Input records:
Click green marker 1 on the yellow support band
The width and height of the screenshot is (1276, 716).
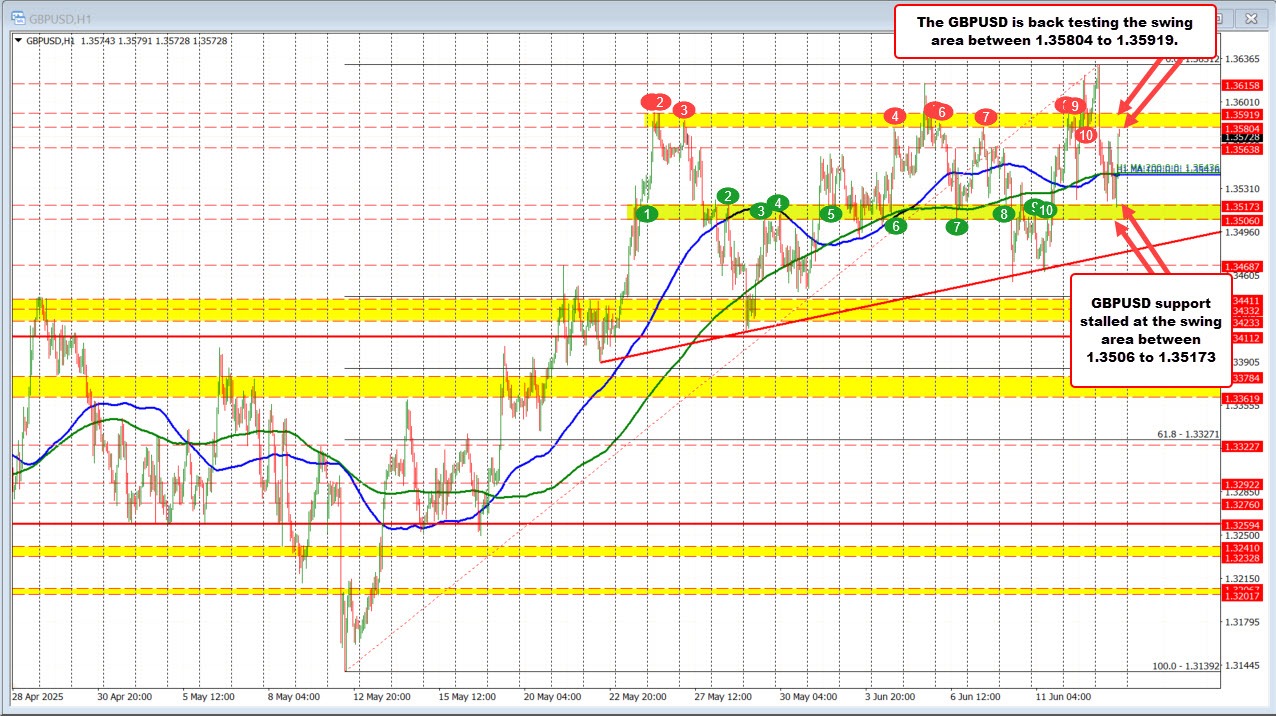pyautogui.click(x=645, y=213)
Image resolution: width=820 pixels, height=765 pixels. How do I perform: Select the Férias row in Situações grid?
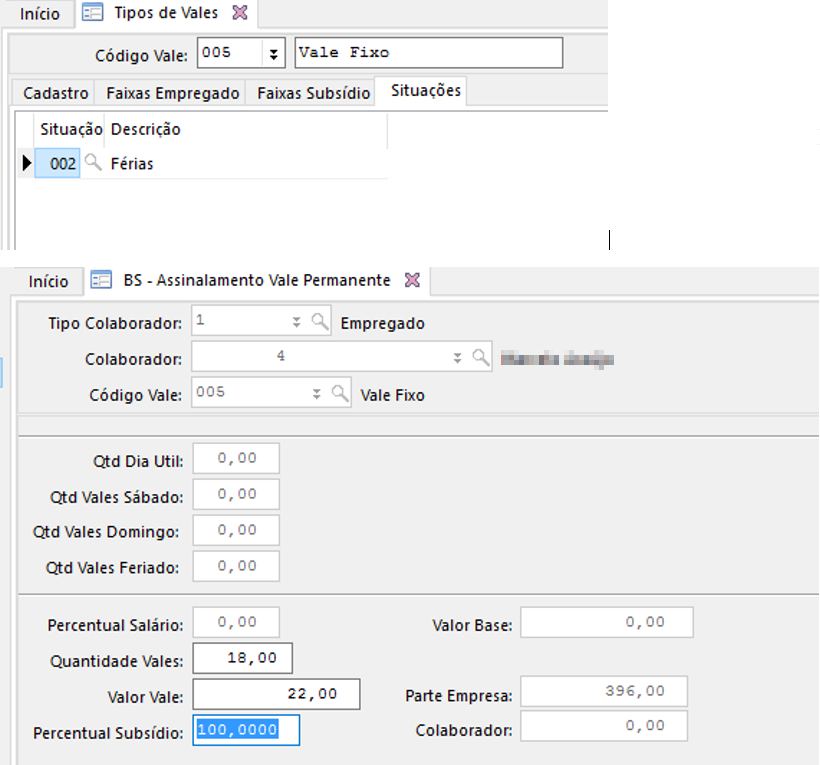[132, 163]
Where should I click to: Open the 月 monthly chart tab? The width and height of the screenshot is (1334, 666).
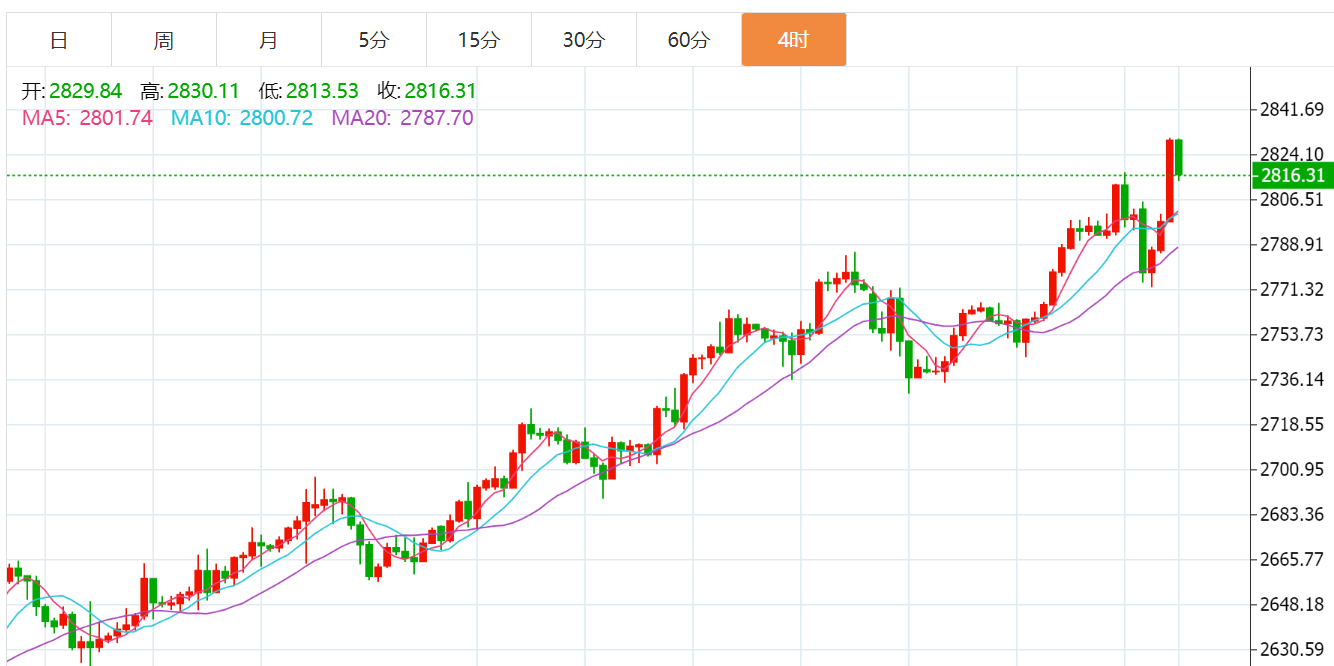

Directive:
Pull out each line of the entries above that contains the string "height", and copy those lines in full.

Full answer:
The width and height of the screenshot is (1276, 716).
Image resolution: width=820 pixels, height=765 pixels. How do I perform: Select the Férias row in Situações grid?
Where should I click to: Open the 月 monthly chart tab? The width and height of the screenshot is (1334, 666).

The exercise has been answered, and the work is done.